Exercise requirements:
A verbatim copy of the data is wanted, minus any picture in it.

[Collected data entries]
-- Opening Marker --

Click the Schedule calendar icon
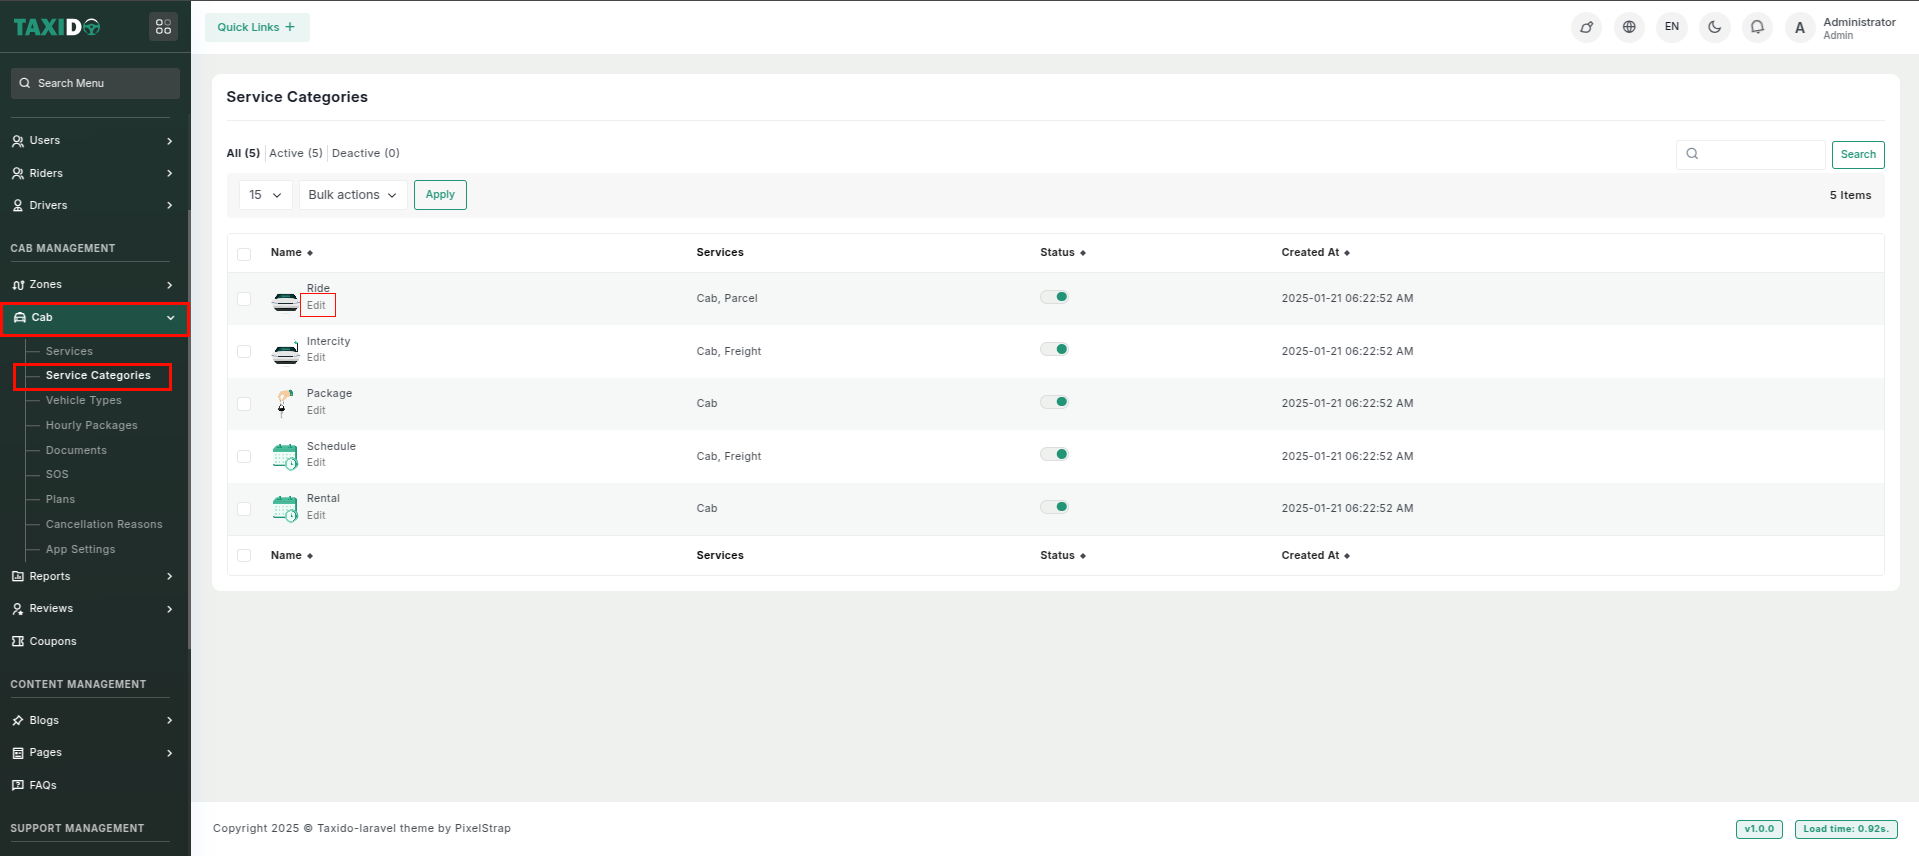 coord(285,456)
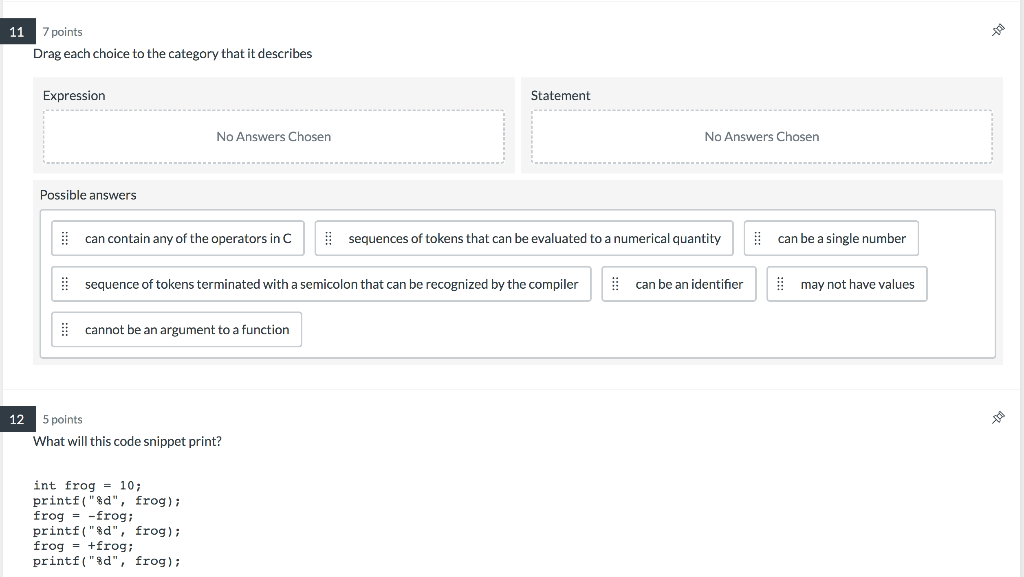Click the Expression category drop zone

pos(273,137)
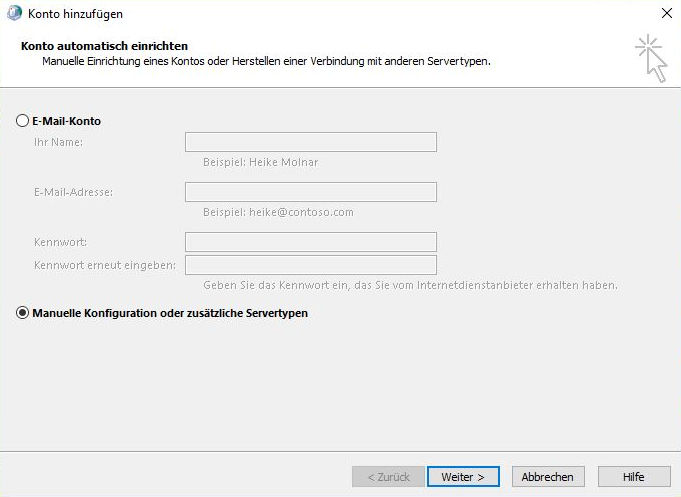
Task: Focus the E-Mail-Adresse input box
Action: (310, 192)
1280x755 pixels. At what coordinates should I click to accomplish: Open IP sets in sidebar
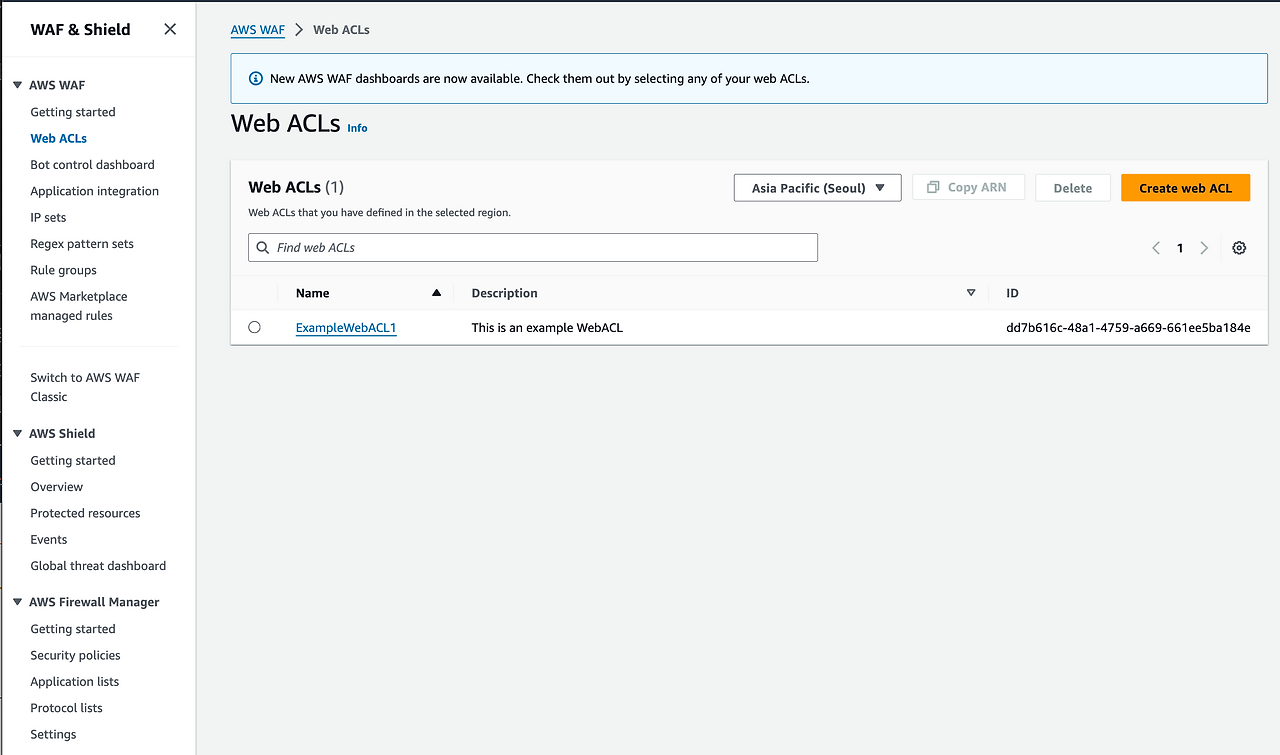(48, 217)
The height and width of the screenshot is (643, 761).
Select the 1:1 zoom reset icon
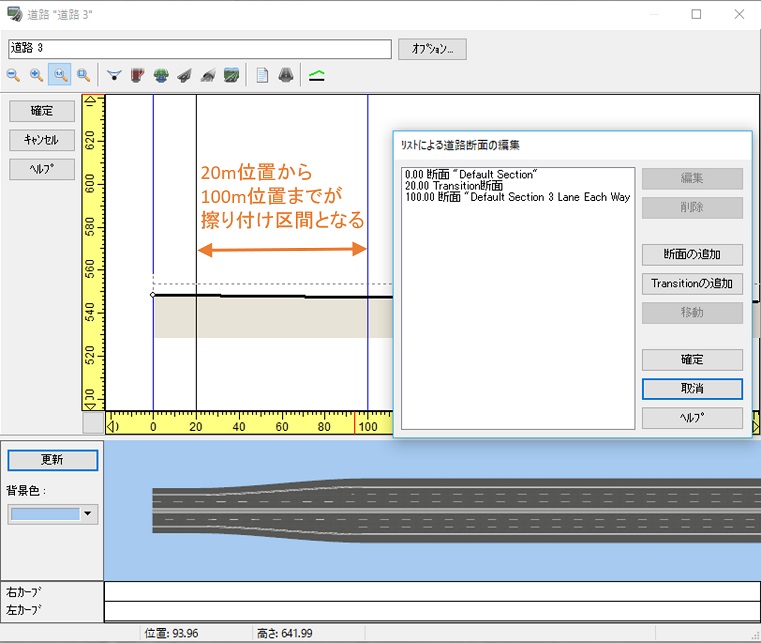pos(60,75)
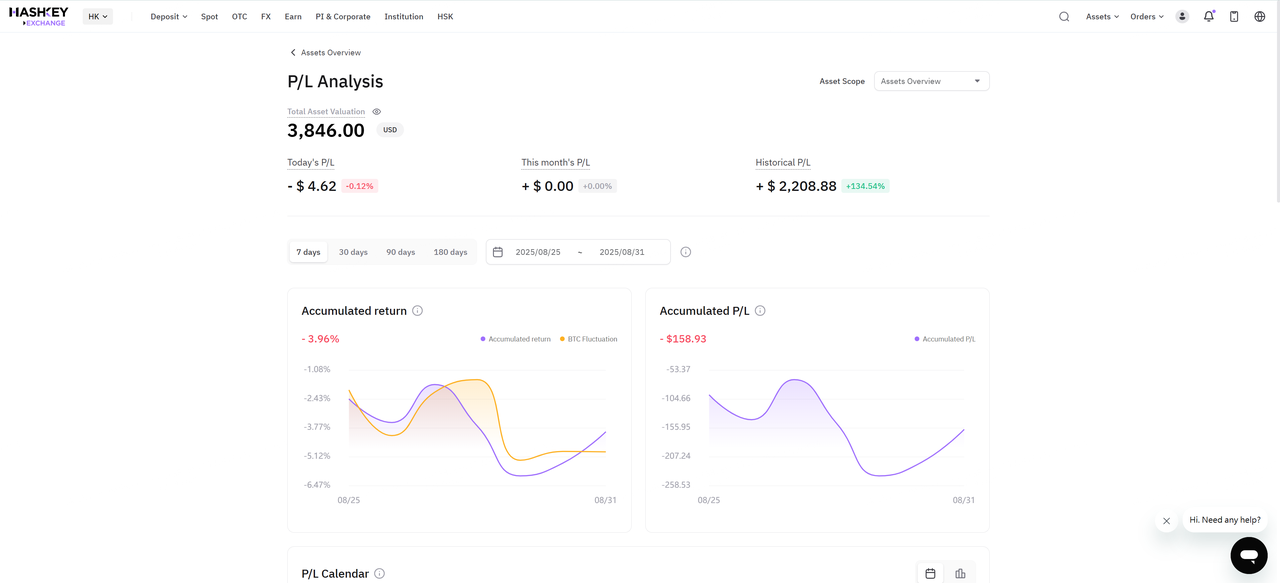1280x583 pixels.
Task: Toggle asset valuation visibility eye
Action: pyautogui.click(x=377, y=112)
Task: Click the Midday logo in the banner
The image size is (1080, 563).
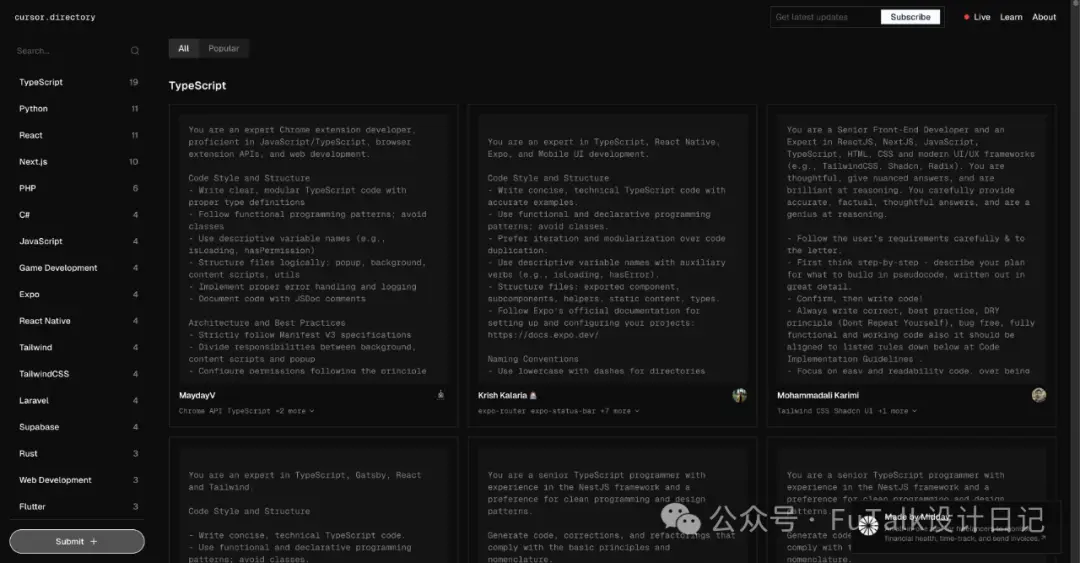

-- Closing Marker --

Your response:
Click the Schedule calendar icon
 coord(285,456)
Click the Expression category drop zone

pos(273,137)
Task: Focus the E-Mail-Adresse input box
Action: (310, 192)
1280x755 pixels. At what coordinates should I click to accomplish: Open IP sets in sidebar
(48, 217)
The height and width of the screenshot is (643, 761).
Select the 1:1 zoom reset icon
pos(60,75)
1280x583 pixels.
Task: Toggle asset valuation visibility eye
Action: pyautogui.click(x=377, y=112)
Task: Click the Midday logo in the banner
The image size is (1080, 563).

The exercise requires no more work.